■ GIVEN REQUEST: Summarize the passage about Dog Park Dissidents in two sentences.

■ PASSAGE:

In 2019, ahead of their second EP High Risk Homosexual Behavior, Dog Park Dissidents played and headlined their first live show in Long Island, New York, playing with a lineup that included drummer Mike Costa and bassist Joe Bove of The Arrogant Sons of Bitches. Bove would go on to record bass for High Risk Homosexual Behavior, and Costa would later enter the recording studio for the band's 2021 release ACAB For Cutie.

Along with the release of ACAB For Cutie, the band announced they had signed to Say-10 Records, with a planned album-length re-release of their 3 EPs remixed by We Are the Union's Reade Wolcott and remastered by Jack Shirley. Later in 2021, Philadelphia-based Bove officially joined the band as bassist.

Following a run of shows in 2022, touring drummer Zeke Xander and touring guitarist Skylar Stravinsky officially joined the band as permanent members, bringing the total of New Orleans-based band members to three.

The band has a following within the furry fandom, playing the likes of Furrydelphia in August, 2022.  In September, 2022, the band gained notoriety after a planned outdoor show with Pansy Division was shut down by police due to permitting issues. Xander, acting as event coordinator, alleged that the Southern Decadence show was cut short right as Dog Park Dissidents were supposed to begin playing, after the New Orleans City Constable threatened them and Xeper with arrest.

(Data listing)
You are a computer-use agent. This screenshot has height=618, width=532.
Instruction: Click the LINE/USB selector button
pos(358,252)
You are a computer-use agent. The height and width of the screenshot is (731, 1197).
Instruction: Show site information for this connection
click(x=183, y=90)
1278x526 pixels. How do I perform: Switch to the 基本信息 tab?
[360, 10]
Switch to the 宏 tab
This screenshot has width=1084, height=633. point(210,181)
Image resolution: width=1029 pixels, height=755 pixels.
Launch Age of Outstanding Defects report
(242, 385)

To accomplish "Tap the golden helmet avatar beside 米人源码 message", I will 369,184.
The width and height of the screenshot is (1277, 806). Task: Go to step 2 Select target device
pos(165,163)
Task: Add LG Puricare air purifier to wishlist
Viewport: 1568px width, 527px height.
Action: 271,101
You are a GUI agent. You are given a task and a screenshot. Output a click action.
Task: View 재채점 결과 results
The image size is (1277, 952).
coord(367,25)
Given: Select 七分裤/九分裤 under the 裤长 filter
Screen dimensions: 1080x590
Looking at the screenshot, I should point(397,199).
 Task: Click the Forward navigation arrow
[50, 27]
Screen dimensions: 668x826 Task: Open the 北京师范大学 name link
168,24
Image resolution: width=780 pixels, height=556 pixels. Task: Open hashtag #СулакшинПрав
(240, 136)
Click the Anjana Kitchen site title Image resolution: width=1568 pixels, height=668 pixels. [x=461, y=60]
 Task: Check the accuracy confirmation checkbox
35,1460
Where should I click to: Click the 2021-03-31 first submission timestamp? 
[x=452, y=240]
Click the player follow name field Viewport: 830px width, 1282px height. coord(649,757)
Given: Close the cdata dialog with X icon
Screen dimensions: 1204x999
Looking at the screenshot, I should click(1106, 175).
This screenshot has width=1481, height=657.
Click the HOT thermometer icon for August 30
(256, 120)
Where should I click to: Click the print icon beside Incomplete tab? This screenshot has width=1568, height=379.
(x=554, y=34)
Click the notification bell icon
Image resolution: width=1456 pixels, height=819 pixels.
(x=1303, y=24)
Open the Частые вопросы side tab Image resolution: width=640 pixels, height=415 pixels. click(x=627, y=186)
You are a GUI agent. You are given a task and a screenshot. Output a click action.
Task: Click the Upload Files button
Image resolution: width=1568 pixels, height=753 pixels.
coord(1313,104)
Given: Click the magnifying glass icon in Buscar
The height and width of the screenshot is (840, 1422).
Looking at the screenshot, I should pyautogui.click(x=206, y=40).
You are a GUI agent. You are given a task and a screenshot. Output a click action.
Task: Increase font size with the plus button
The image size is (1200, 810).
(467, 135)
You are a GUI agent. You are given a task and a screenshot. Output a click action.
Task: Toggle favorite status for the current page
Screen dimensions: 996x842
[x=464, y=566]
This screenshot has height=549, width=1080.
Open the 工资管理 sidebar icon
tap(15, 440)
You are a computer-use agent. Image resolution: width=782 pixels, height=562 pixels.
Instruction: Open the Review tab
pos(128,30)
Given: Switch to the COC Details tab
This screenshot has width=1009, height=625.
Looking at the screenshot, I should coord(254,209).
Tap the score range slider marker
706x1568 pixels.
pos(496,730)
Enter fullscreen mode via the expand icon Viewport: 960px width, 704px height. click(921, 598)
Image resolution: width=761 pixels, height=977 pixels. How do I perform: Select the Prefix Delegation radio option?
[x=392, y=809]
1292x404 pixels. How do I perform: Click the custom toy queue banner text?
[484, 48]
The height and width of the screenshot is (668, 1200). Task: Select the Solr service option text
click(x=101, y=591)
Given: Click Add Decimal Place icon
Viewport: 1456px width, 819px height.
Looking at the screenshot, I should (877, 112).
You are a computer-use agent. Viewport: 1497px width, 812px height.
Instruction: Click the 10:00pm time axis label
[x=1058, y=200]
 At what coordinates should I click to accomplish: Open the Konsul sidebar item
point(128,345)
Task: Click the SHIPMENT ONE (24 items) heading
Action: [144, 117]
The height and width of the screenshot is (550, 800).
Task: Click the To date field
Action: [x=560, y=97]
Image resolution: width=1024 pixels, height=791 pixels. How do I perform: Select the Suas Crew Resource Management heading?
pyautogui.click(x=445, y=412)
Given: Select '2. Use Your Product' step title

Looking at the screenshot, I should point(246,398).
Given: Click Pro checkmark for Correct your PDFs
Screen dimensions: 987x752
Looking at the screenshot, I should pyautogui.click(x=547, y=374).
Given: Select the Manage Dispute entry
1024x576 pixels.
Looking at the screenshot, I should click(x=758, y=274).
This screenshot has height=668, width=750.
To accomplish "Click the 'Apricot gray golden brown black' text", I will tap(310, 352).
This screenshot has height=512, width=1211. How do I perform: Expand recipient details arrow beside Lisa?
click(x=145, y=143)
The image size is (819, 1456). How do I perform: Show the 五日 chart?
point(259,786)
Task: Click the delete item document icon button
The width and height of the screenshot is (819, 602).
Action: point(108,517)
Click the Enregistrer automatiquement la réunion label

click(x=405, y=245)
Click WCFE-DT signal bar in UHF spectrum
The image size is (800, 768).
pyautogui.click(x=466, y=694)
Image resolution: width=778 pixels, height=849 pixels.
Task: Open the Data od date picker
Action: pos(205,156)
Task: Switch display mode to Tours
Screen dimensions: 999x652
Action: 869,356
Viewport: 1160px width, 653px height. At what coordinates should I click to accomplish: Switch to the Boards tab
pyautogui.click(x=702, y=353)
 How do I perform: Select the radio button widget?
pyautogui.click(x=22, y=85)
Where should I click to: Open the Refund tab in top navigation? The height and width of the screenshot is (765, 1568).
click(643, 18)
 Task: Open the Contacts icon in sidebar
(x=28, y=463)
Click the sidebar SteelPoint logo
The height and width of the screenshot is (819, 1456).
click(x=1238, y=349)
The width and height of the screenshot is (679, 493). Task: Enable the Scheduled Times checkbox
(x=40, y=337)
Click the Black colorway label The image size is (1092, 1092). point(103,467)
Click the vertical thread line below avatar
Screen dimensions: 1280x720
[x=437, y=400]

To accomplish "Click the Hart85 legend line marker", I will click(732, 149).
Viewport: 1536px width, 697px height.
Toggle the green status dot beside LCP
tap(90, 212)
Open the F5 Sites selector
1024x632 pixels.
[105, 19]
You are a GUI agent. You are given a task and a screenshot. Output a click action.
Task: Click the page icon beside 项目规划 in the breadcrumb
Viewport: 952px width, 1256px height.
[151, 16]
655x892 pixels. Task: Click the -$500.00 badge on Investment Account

■ SOLUTION FOR THIS EXERCISE: Dog Park Dissidents headlined their first live show in Long Island in 2019, signed to Say-10 Records alongside their 2021 release ACAB For Cutie, and later made bassist Joe Bove, drummer Zeke Xander, and guitarist Skylar Stravinsky official members. The band has a following in the furry fandom and gained notoriety in September 2022 when police shut down a planned outdoor show with Pansy Division over permitting issues.